RECORDS FOR PROCESSING: Begin

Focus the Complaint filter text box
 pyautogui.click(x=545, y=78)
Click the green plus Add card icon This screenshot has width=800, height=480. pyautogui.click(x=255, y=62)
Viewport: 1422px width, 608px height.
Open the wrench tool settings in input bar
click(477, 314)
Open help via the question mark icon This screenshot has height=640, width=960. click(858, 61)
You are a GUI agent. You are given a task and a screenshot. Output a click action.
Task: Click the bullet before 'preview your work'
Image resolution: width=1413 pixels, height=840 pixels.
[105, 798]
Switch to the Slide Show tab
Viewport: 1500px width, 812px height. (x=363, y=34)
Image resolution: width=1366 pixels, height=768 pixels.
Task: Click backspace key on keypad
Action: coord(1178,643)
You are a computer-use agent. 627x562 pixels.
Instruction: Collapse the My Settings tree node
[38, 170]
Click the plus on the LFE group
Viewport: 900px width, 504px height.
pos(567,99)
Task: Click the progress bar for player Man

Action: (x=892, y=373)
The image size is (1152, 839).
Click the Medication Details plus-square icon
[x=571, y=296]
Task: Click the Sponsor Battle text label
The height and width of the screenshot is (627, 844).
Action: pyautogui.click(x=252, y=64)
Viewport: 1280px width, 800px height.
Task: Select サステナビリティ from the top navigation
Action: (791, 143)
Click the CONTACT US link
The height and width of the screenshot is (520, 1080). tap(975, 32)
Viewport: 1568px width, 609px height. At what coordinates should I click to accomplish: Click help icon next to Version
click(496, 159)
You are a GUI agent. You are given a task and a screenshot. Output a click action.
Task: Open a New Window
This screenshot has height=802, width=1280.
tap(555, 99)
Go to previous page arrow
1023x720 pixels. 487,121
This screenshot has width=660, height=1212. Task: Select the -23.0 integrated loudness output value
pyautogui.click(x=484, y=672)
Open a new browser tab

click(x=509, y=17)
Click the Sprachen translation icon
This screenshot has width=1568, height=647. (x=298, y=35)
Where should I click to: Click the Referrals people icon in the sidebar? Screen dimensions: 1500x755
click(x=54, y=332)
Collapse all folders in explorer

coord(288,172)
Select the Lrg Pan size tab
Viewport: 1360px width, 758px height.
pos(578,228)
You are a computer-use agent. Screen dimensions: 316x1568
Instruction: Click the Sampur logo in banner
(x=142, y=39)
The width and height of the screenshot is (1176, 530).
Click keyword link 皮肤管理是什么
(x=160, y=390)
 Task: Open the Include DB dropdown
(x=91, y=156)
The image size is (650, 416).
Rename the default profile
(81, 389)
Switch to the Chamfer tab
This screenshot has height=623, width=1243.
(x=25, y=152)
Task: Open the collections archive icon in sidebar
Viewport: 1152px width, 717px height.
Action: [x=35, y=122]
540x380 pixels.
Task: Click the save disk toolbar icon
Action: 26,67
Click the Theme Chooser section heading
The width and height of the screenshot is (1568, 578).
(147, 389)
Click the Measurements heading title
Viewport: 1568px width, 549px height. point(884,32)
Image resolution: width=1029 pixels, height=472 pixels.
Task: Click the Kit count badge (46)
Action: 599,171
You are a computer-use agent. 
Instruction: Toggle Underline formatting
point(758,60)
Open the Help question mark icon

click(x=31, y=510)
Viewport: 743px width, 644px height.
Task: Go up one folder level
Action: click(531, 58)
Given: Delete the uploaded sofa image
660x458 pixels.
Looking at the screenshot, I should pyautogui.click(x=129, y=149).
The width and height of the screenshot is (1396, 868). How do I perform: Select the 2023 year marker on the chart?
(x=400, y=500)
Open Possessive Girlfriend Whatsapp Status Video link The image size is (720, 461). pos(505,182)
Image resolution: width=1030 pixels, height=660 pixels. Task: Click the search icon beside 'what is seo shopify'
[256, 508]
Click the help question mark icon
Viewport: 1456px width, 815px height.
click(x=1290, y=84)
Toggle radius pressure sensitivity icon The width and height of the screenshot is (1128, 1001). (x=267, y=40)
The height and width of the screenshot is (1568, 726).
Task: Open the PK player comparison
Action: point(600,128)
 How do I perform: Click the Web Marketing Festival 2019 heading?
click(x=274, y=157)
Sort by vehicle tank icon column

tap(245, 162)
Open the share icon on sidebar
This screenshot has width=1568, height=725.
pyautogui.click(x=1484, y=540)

RECORDS FOR PROCESSING: End

● **YOUR OBJECTIVE**:
Exactly as written above, set down the whole listing again.

● **YOUR RESPONSE**:
Focus the Complaint filter text box
 pyautogui.click(x=545, y=78)
Click the green plus Add card icon This screenshot has width=800, height=480. pyautogui.click(x=255, y=62)
Viewport: 1422px width, 608px height.
Open the wrench tool settings in input bar
click(477, 314)
Open help via the question mark icon This screenshot has height=640, width=960. click(858, 61)
You are a GUI agent. You are given a task and a screenshot. Output a click action.
Task: Click the bullet before 'preview your work'
Image resolution: width=1413 pixels, height=840 pixels.
[105, 798]
Switch to the Slide Show tab
Viewport: 1500px width, 812px height. (x=363, y=34)
Image resolution: width=1366 pixels, height=768 pixels.
Task: Click backspace key on keypad
Action: coord(1178,643)
You are a computer-use agent. 627x562 pixels.
Instruction: Collapse the My Settings tree node
[38, 170]
Click the plus on the LFE group
Viewport: 900px width, 504px height.
pos(567,99)
Task: Click the progress bar for player Man

Action: (x=892, y=373)
The image size is (1152, 839).
Click the Medication Details plus-square icon
[x=571, y=296]
Task: Click the Sponsor Battle text label
The height and width of the screenshot is (627, 844).
Action: pyautogui.click(x=252, y=64)
Viewport: 1280px width, 800px height.
Task: Select サステナビリティ from the top navigation
Action: (791, 143)
Click the CONTACT US link
The height and width of the screenshot is (520, 1080). tap(975, 32)
Viewport: 1568px width, 609px height. At what coordinates should I click to accomplish: Click help icon next to Version
click(496, 159)
You are a GUI agent. You are given a task and a screenshot. Output a click action.
Task: Open a New Window
This screenshot has height=802, width=1280.
tap(555, 99)
Go to previous page arrow
1023x720 pixels. 487,121
This screenshot has width=660, height=1212. Task: Select the -23.0 integrated loudness output value
pyautogui.click(x=484, y=672)
Open a new browser tab

click(x=509, y=17)
Click the Sprachen translation icon
This screenshot has width=1568, height=647. (x=298, y=35)
Where should I click to: Click the Referrals people icon in the sidebar? Screen dimensions: 1500x755
click(x=54, y=332)
Collapse all folders in explorer

coord(288,172)
Select the Lrg Pan size tab
Viewport: 1360px width, 758px height.
pos(578,228)
You are a computer-use agent. Screen dimensions: 316x1568
Instruction: Click the Sampur logo in banner
(x=142, y=39)
The width and height of the screenshot is (1176, 530).
Click keyword link 皮肤管理是什么
(x=160, y=390)
 Task: Open the Include DB dropdown
(x=91, y=156)
The image size is (650, 416).
Rename the default profile
(81, 389)
Switch to the Chamfer tab
This screenshot has height=623, width=1243.
(x=25, y=152)
Task: Open the collections archive icon in sidebar
Viewport: 1152px width, 717px height.
Action: [x=35, y=122]
540x380 pixels.
Task: Click the save disk toolbar icon
Action: 26,67
Click the Theme Chooser section heading
The width and height of the screenshot is (1568, 578).
(147, 389)
Click the Measurements heading title
Viewport: 1568px width, 549px height. point(884,32)
Image resolution: width=1029 pixels, height=472 pixels.
Task: Click the Kit count badge (46)
Action: 599,171
You are a computer-use agent. 
Instruction: Toggle Underline formatting
point(758,60)
Open the Help question mark icon

click(x=31, y=510)
Viewport: 743px width, 644px height.
Task: Go up one folder level
Action: click(531, 58)
Given: Delete the uploaded sofa image
660x458 pixels.
Looking at the screenshot, I should pyautogui.click(x=129, y=149).
The width and height of the screenshot is (1396, 868). How do I perform: Select the 2023 year marker on the chart?
(x=400, y=500)
Open Possessive Girlfriend Whatsapp Status Video link The image size is (720, 461). pos(505,182)
Image resolution: width=1030 pixels, height=660 pixels. Task: Click the search icon beside 'what is seo shopify'
[256, 508]
Click the help question mark icon
Viewport: 1456px width, 815px height.
click(x=1290, y=84)
Toggle radius pressure sensitivity icon The width and height of the screenshot is (1128, 1001). (x=267, y=40)
The height and width of the screenshot is (1568, 726).
Task: Open the PK player comparison
Action: point(600,128)
 How do I perform: Click the Web Marketing Festival 2019 heading?
click(x=274, y=157)
Sort by vehicle tank icon column

tap(245, 162)
Open the share icon on sidebar
This screenshot has width=1568, height=725.
pyautogui.click(x=1484, y=540)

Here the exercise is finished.